Nope. What do you want to ask for/about?


----------



## elroy

Are you ordering tea?  That would be _pro*szę* herbat*ę*_.


----------



## Drakonica

a cup of tea, please - proszę / poproszę herbatę
tea, please - proszę / poproszę herbatę / herbaty (some of...)
are you ordering tea? - zamawiasz herbatę?


----------



## Encolpius

How about: Prosisz o herbatę? (it is said in Slovak, it means "would you like some tea?")
I think it does not work in Polish.


----------



## zaffy

It doesn't work.
Chcesz herbatę/herbaty?

'Herbatę' is I believe the correct form but many say 'herbaty', including me.


----------



## vianie

zaffy said:


> It doesn't work.


So this is not correct?



Encolpius said:


> it is said in Slovak, it means "would you like some tea?"



In a "Slovakised" Polish it would rather be _Prosisz sobie herbatę?_


----------



## zaffy

vianie said:


> So this is not true?


"Prosisz o herbatę" doesn't work at all while ordering tea/asking someone to serve tea.  
You could say:
Proszę herbatę.
Herbatę proszę.
Poproszę herbatę.

However, it works as a present tense form. 
"Jak często prosisz o herbatę?"


----------



## Henares

vianie said:


> So this is not correct?


“poproszę o filiżankę herbaty” is perfect Polish, but I’d rather expect something like this in books, not in real-life conversations . Probably, because most Poles drink tea from glasses.


----------



## Drakonica

zaffy said:


> 'Herbatę' is I believe the correct form but many say 'herbaty', including me.


"Herbaty" is correct too.
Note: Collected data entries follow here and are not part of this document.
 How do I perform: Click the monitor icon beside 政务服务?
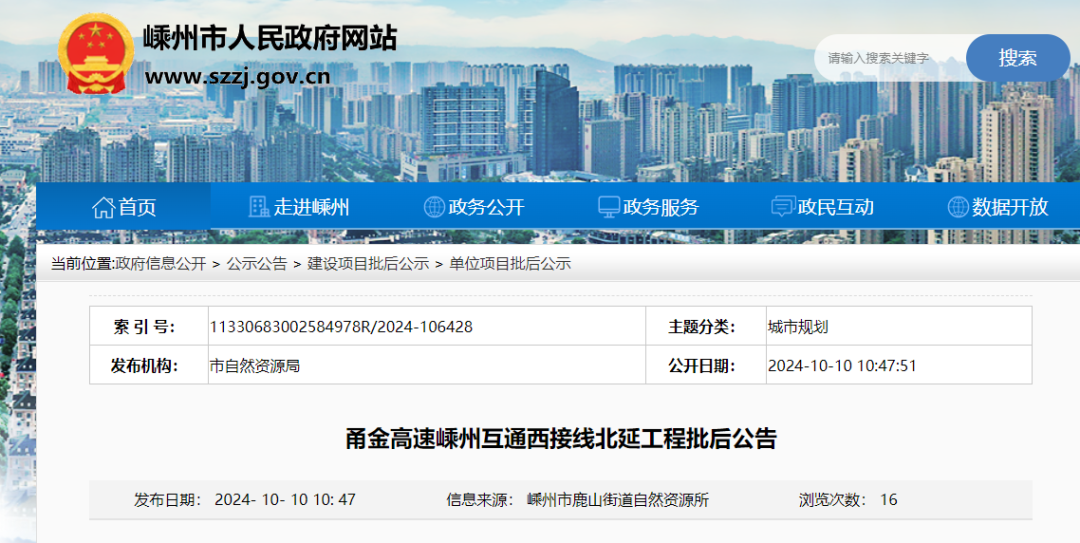[x=608, y=207]
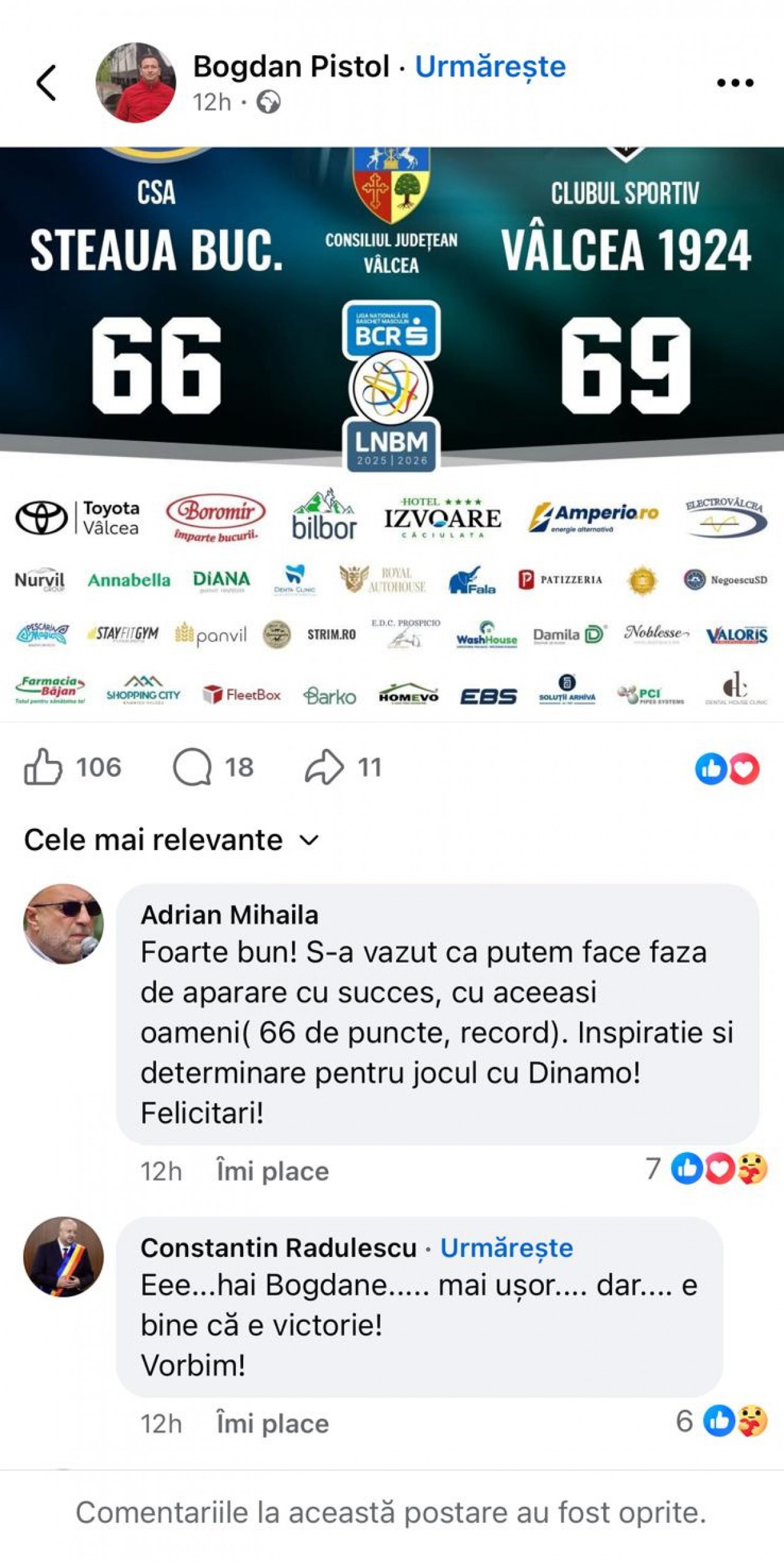Like Adrian Mihaila's comment with Îmi place
The image size is (784, 1562).
pyautogui.click(x=273, y=1171)
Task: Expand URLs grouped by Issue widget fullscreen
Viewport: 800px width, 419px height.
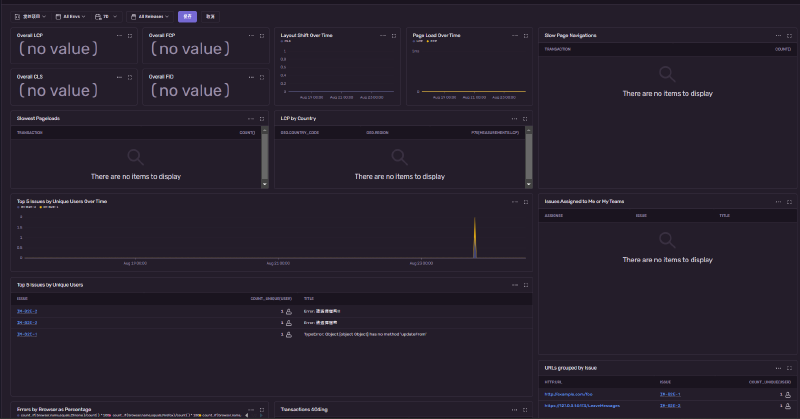Action: [x=790, y=368]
It's "dopełniacz cząstkowy":
dopełniacz cząstkowy - Poradnia językowa PWN

You can use this form, when you don't want all pot / bottle of tea or all loaf of bread but only some of them.


----------



## jasio

What is a specific context? 
The most naturally sounding phrase may differ depending on the relation between the person asking and the person asked, as well as the overall setup. Does someone ask if they should make a tea for you, or are you both in a cafe and they are urging you to decide because the waiter is waiting, or does the waiter (or whoever else) confirm if he had heard you correctly? Or, perhaps, the scenario is entirely different?


----------



## Encolpius

There is no specific context, I just wanted to check if a grammatical phenomenon which works in Slovak (and Hungarian), but not in Czech, works in Polish, too. Czechs do not say: Prosíš si... either, while 1st sg. works somehow. Thanks. We can close the discussion.


----------



## vianie

Encolpius said:


> Czechs do not say: Prosíš si... either, while 1st sg. works somehow.


You mean 1st person sg, like _Prosím si borůvkovou..?_

When I was a little child, my granny taught my a Hungarian rhyme. With a help of a translator it was like:

_Jónapot, kérem Pesti hírlapot. - Elfogytak. - Akár jónapot._

Sorry for any mistakes, I'm a beginner in Hungarian.


----------



## Encolpius

Vianie, I think a Czech would not say "prosím si", I haven't ever heard, I hear "Prosil bych..."
Thanks for the nice rhyme, a did not know it. it might be: Jó napot, kérek Pesti hírlapot. Elfogytak. Akkor, jó napot.


----------